Concentrations of 200 ng/μL and 0.1 ng/μL of olinscide Schip-11 in nuclease-free water was applied on P. sylvestris leaves using hand sprayer (10 ml of water solution per m² of leaves). As a control, water-treated group was used. Mortality was recorded every day during 4 days for insects treated with Schip-11 in concentration 200 ng/µL and during 12 days for insects treated with Schip-11 in concentration 0.1 ng/µL. Effectiveness of olinscide Schip-11 was calculated by dividing the number of dead insect individuals by the total number of insect individuals on the shoot and multiplying by 100%, winged insect individuals were excluded from calculations.

2.3 Target gene expression

Isolation of total RNA was carried out according to manufacturer’s instructions using ExtractRNA reagent (Evrogen, Moscow, Russia). RNA extraction was carried out in three replicates. A MMLV RT kit was used to perform first-strand cDNA synthesis (Syntol, Moscow, Russia), following the manufacturer’s instructions. For cDNA synthesis, 10 μl of RNA was taken at a concentration of 20 ng/µl. PCR reactions were carried out on 5 μL of cDNA using 10 μL of SYBR Green Master Reaction Mix reagent (Syntol, Moscow, Russia), 7 μL of ddH₂O (Syntol, Moscow, Russia), 1 μL of MgCl₂ and 1 μL (80 ng/μL) of each specific primers SP_F 5′-ACG-ACA-ACA-TGC-GTG-TAC-C-3′ and SP_R 5′-GTC-CCA-CAG-TCC-GCT-TCTC-3′. The following PCR program was applied: 10 min of initial denaturation at 95°C, followed by 30 cycles with 10 s of denaturation at 95°C, 15 s of annealing at 62°C, and 20 s of elongation at 72°C was used for amplification on a LightCycler^® 96 Real-Time PCR System (Roche, Basel, Switzerland). The expression of the target gene was evaluated on the 1^st and 3^rd day after treatment with Schip-11.

2.4 DNA sequencing

Primers, forward 5′-CGT-CGT-AAC-CTT-GCC-CTC-TT-3′ and reverse 5′-CGG-GGA-CAT-CGT-GAT-TTT-GG-3′, were used for PCR. PCR reactions were carried out on 5 μL of cDNA using 10 μL of SYBR Green Master Reaction Mix reagent (Syntol, Moscow, Russia), 7 μL of ddH₂O (Syntol, Moscow, Russia), 1 μL of MgCl₂ and 1 μL (80 ng/μL) of each specific primer.
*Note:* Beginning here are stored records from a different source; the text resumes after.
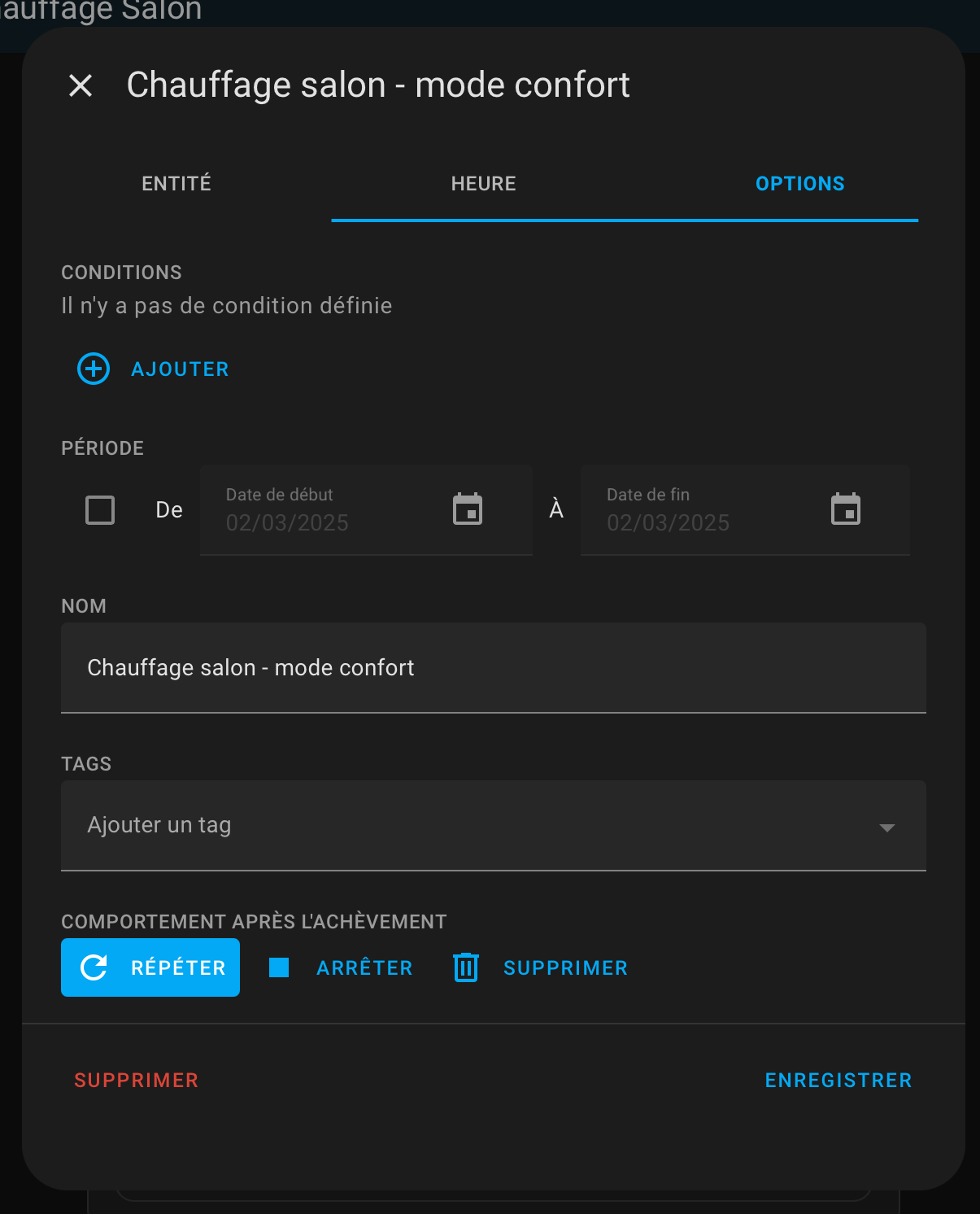Switch to the Entité tab
This screenshot has height=1214, width=980.
tap(176, 184)
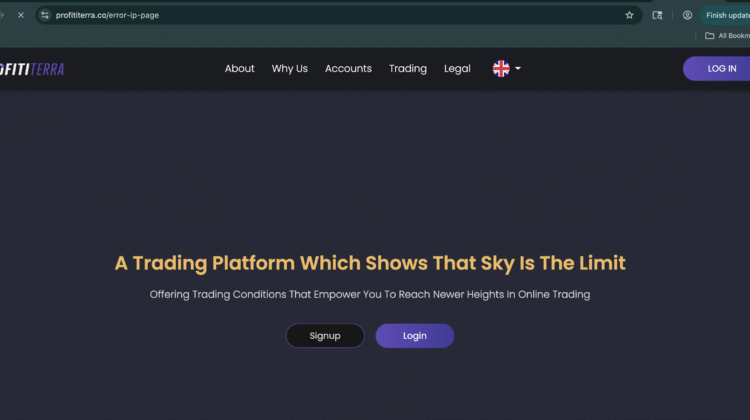
Task: Click the Login button below the headline
Action: point(414,336)

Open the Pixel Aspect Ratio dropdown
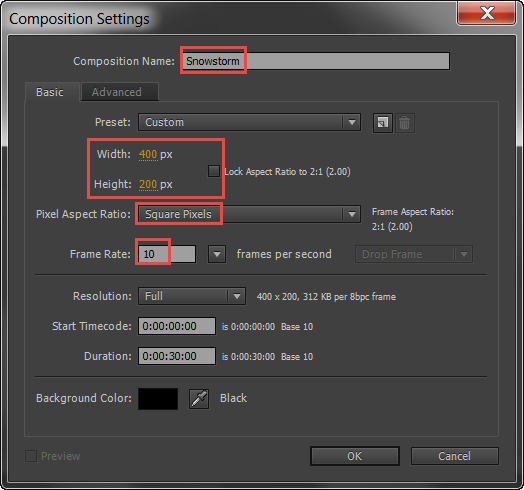pos(249,214)
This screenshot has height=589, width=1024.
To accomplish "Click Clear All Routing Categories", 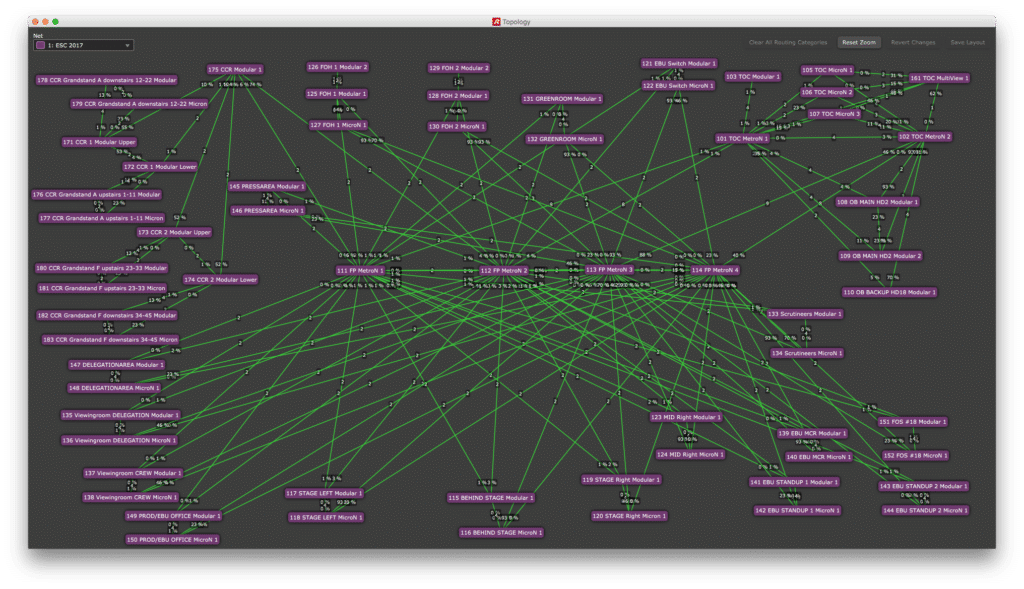I will 788,43.
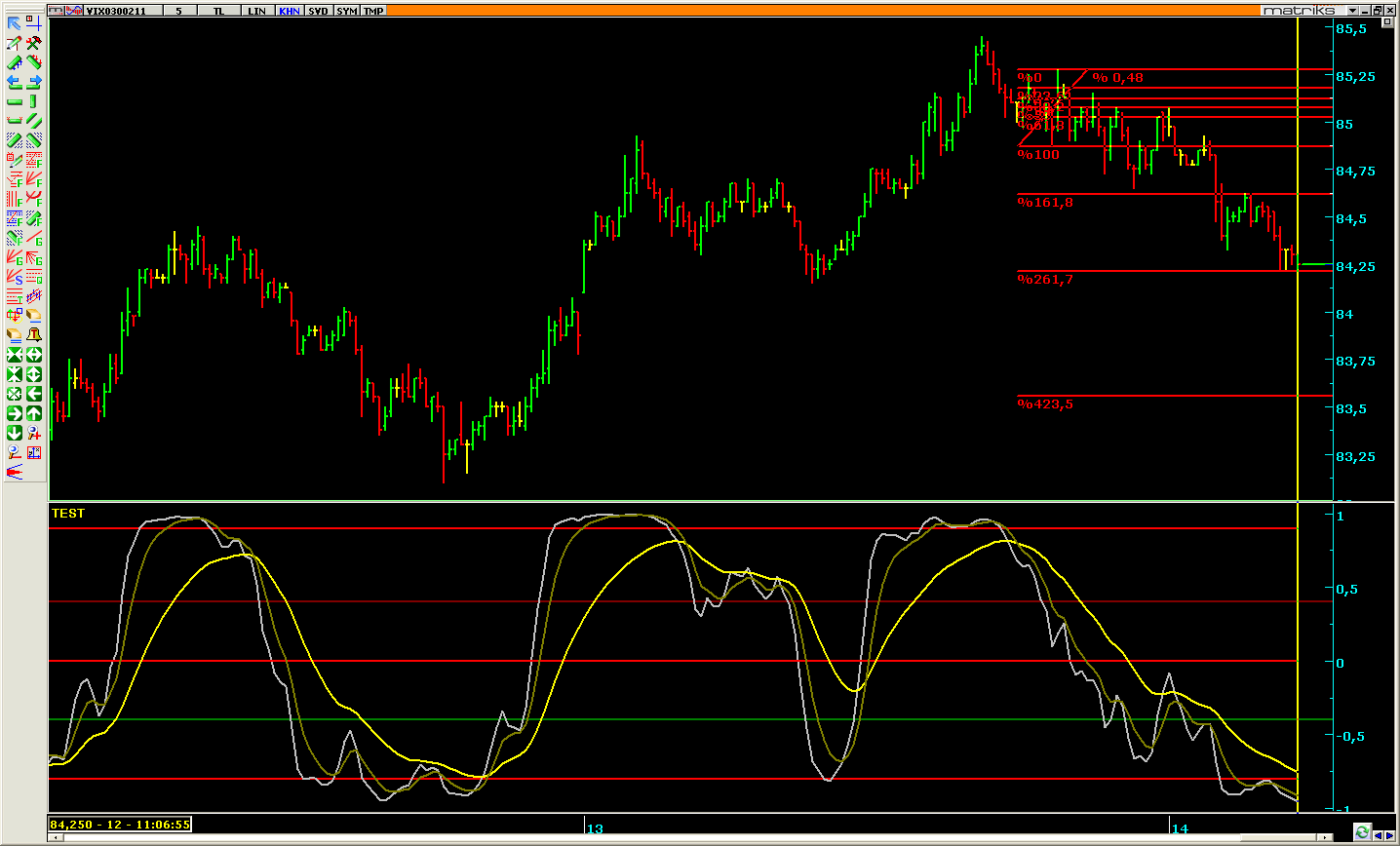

DNA was first denatured for 4 min at 95°C, then 30 cycles of 1 min of denaturation at 94°C, 1 min of hybridization at 62°C, and 1 min of elongation at 72°C, followed by a final elongation step at 72°C for 7 min. PCR products were purified using the Cleanup S-Cap (Evrogen, Moscow, Russia) and the sequencing polymerase reaction was carried out with Big Dye Terminator v 3.1 Cycle Sequencing RR-100 (Applied Biosystems, Vilnius, Lithuania). Polymerase reactions were carried out using 2 μL of purified DNA and 2 μL of primers (12.8 ng/μL). DNA was initially denatured for 1 min at 96°C, followed by 30 cycles of 10 s of denaturation at 96°C, 5 s of hybridization at 50°C, and 4 min of elongation at 60°C. Amplicons were sequenced in both directions using the NANOPHOR-05 capillary DNA sequencer (Syntol, Moscow, Russia). DNA sequences we analyzed using ClustalW 2.0.3 program (53) and BLAST.

2.5 Statistical analysis

The mean and standard error of the mean (SE) were calculated using the Student’s t-test for statistical analysis to evaluate the significance of the difference in mortality and pre-rRNA concentration between water-treated Control and experimental groups. All above-mentioned calculations were preformed using Prism 9 software (GraphPad Soft-ware Inc., Boston, USA).

3 Results

3.1 Mortality of S. pineti after contact application of olinscide Schip-11

After treatment of S. pineti with olinscide Schip-11 in concentration 200 ng/μL mortality of the pest reached 24.32 ± 1.37%, 61.03 ± 2.17%, 76.56 ± 3.67%, and 84.19 ± 3.84% on the 1^st, 2^nd, 3^rd, and 4^th day, respectively (Figure 3A) (p<0.05). Of note, the same olinscide (5′-TGT-GTT-CGT-TA-3′; 100 ng/µL) with perfect complementarity to target ITS2 of pre-rRNA also caused significant mortality of closely related species, chrysanthemum aphid Macrosiphoniella sanborni. This olinscide caused 67.15 ± 3.32% mortality rate of the chrysanthemum aphid after a single treatment and 97.38 ± 2.49% mortality rate after a double treatment (with daily interval) on the 7^th day (p<0.05) (54).

Figure 3

Figure 3. Dynamics of mortality of S. pineti after treatment with water and oligonucleotide insecticide Schip-11 in different concentrations: (A) 200 ng/µL; (B) 0.1 ng/µL; The significance of the difference between Schip-11 group and water-treated Control groups is indicated by *p<0.05.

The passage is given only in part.